• _Problem details_:
Begin at the line containing "Viewport: 1546px width, 778px" and give again every line to the end of the records, exactly, without the pictures.
==============================
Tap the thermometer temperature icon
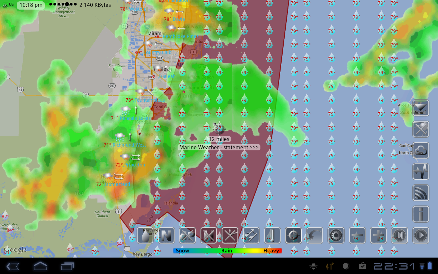Viewport: 438px width, 274px height. point(272,236)
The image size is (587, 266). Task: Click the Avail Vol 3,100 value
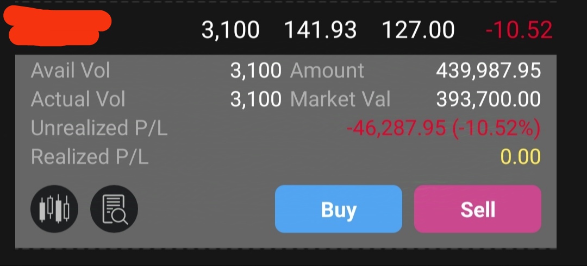[255, 71]
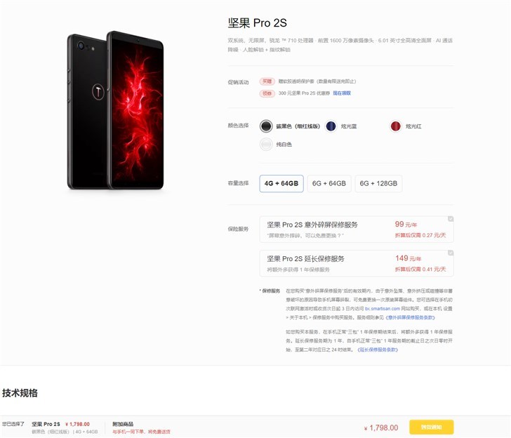Screen dimensions: 511x438
Task: Select the 延长保修服务 card at 149元/年
Action: (357, 263)
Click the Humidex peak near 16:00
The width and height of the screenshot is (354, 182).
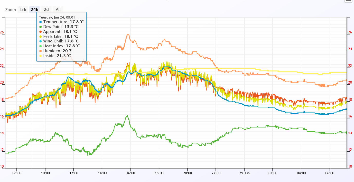[128, 34]
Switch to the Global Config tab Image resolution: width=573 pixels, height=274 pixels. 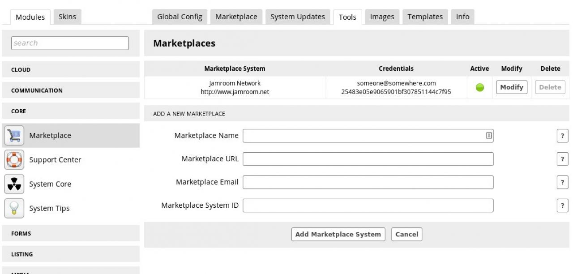pos(180,17)
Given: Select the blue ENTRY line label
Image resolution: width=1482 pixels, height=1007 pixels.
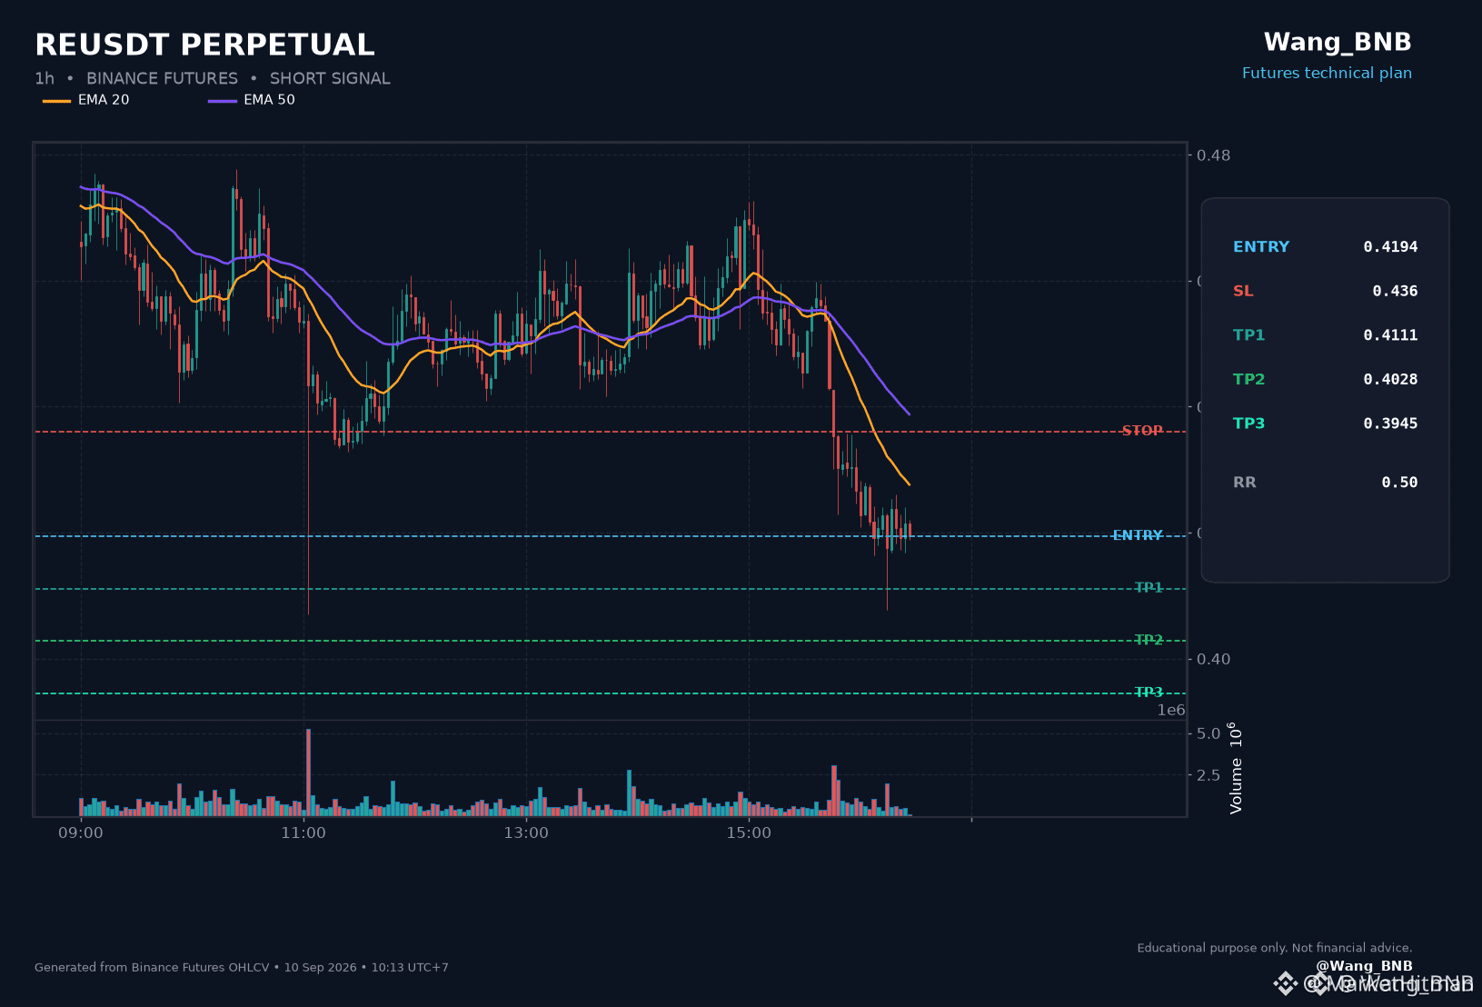Looking at the screenshot, I should coord(1138,535).
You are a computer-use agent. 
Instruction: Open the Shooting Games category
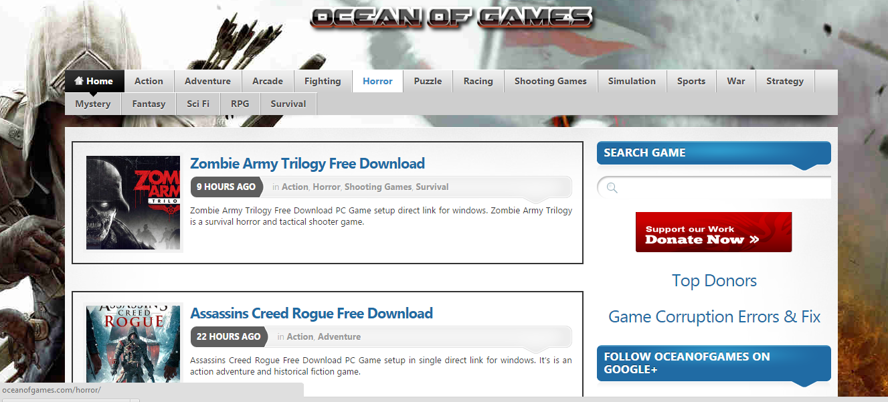click(x=550, y=80)
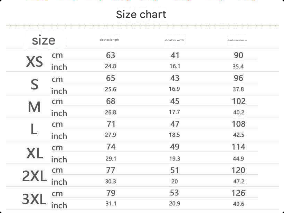Viewport: 284px width, 213px height.
Task: Select 3XL shoulder inch value 20.9
Action: tap(174, 204)
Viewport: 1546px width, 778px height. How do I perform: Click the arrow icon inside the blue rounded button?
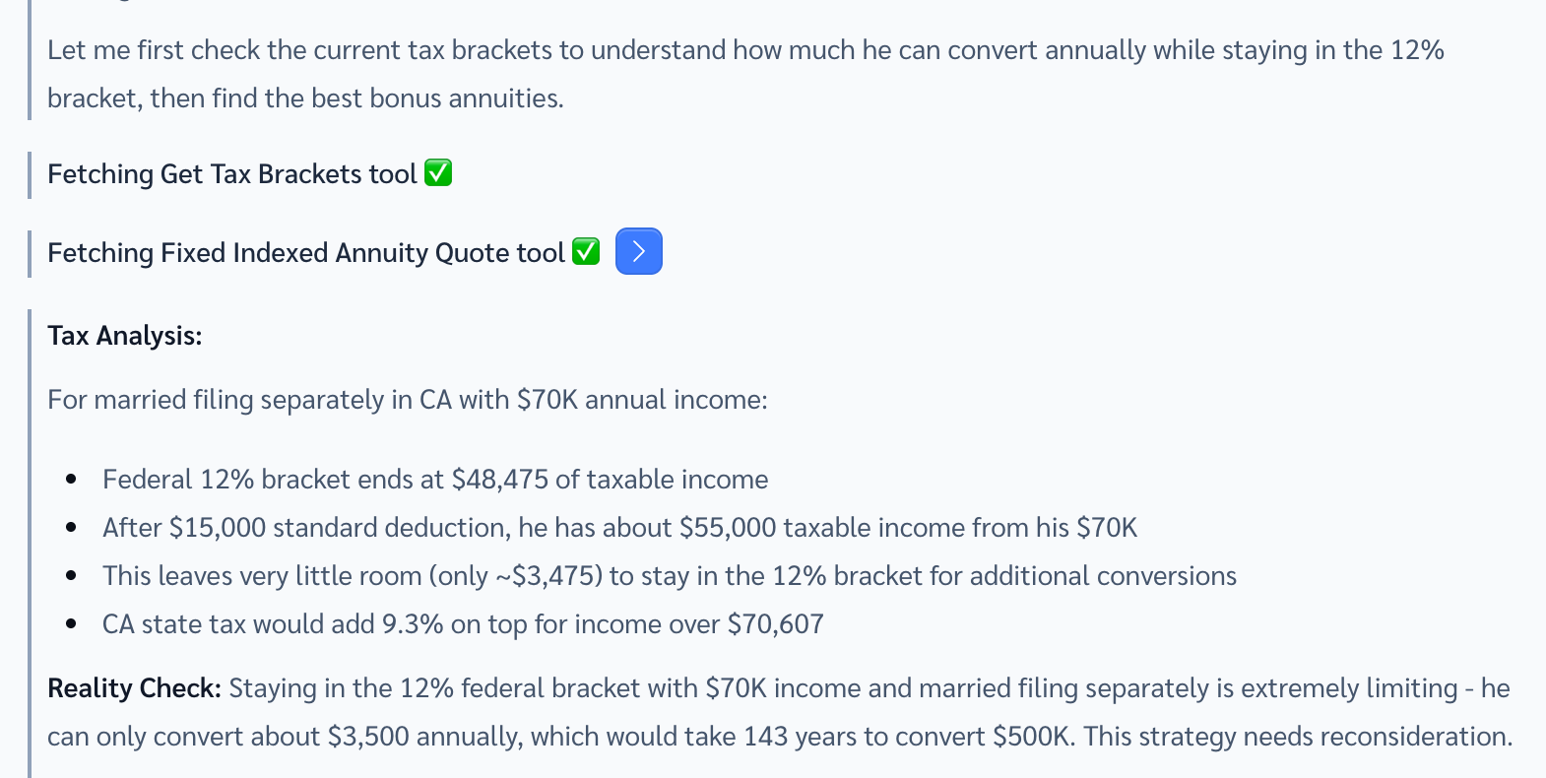click(x=638, y=251)
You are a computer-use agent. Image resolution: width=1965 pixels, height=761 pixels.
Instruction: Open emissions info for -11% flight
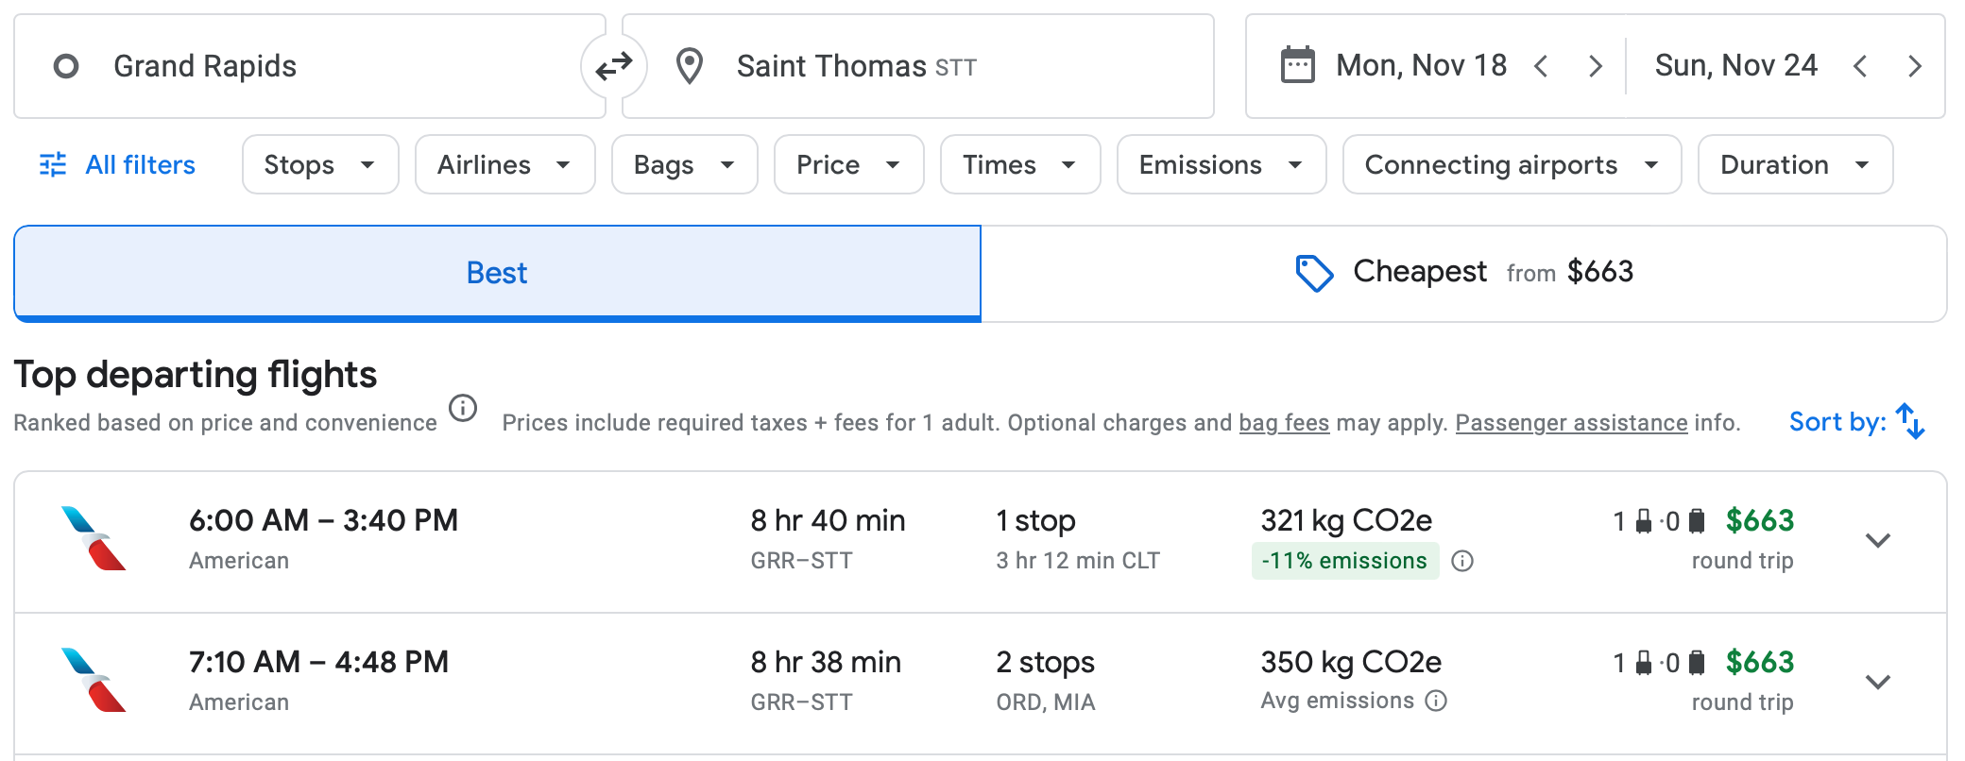point(1462,561)
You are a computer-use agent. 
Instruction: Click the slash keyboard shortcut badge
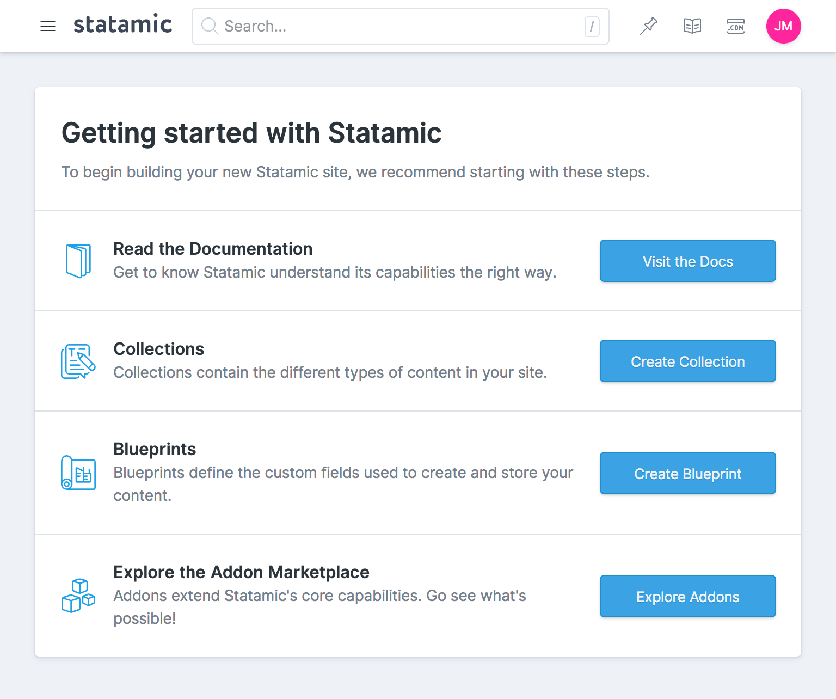(592, 26)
==============================
• _Response to this task_:
Viewport: 1546px width, 778px height. How do I perform: Click the arrow icon inside the blue rounded button?
click(x=638, y=251)
You are a computer-use agent. Image resolution: width=1965 pixels, height=761 pixels.
Instruction: Open emissions info for -11% flight
point(1462,561)
You are a computer-use agent. 
Instruction: Click the slash keyboard shortcut badge
(592, 26)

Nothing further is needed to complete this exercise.